Panorama is originated from Greek, means all-sight, and it is what it is. Before the digital capture becomes available, panoramic images although popular, they are limited to certain sizes – due to restriction of angle of view of a given lens and size of camera, of course. Back then, I owned quite a few cameras made specifically or converted to take panoramic images, they are the mighty and beautifully made Linhof Technorama 617s the widest film camera I have ever had, and I also owned one Linhof Technorama 612 PC II, I also owned a Mamiya 7 that can take its proprietary accessory to use 36 exposure 135mm roll film for 16 exposures of 24X56 format image, exactly same size as the Hasselblad X-Pan which I also have – and all the lenses available for these cameras - that said – I have quite some panoramic image gear back in those day, but never pick up enough momentum on panoramic photography, until the arrive of digital technology.

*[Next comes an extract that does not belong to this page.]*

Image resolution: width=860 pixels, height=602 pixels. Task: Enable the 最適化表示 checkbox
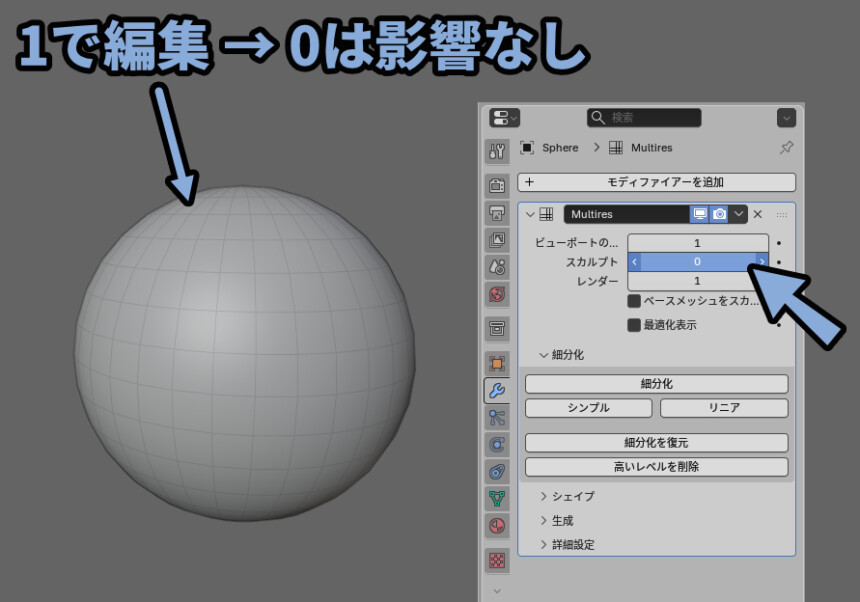tap(634, 325)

Of course one of the biggest advantage for digital capture is raw file that the photographer finally can have better control on his won image, how is vision interpret what he saw at the moment of capture. And I would put the digital stitch the 2nd greatest strength of digital imaging, and since then, I started to take a lot more panoramic images, with exactly the same camera I use for regular photography.

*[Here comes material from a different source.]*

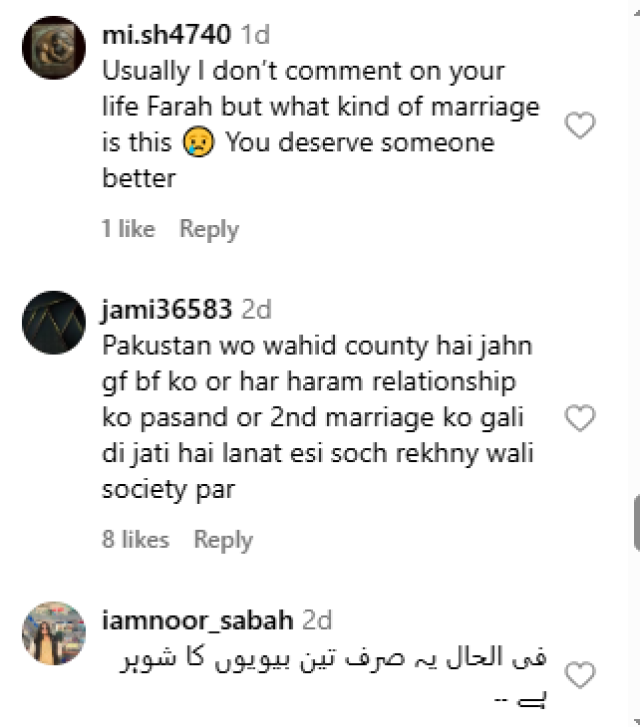This screenshot has height=727, width=640.
Task: Click the comments scrollbar thumb
Action: point(637,524)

For example this image, taken shortly after I left Litang. Before reaching the next destination, I stopped by a smooth hilltop, to take this image using 14 captures from Canon 5DII using EF 70-300L IS, the original stitched image is 28,060 X 3,269 pixels, and I cropped one of the section as the feature image on this post.
Well, may be someone has said it best, if you can’t make a good print, make a BIG one!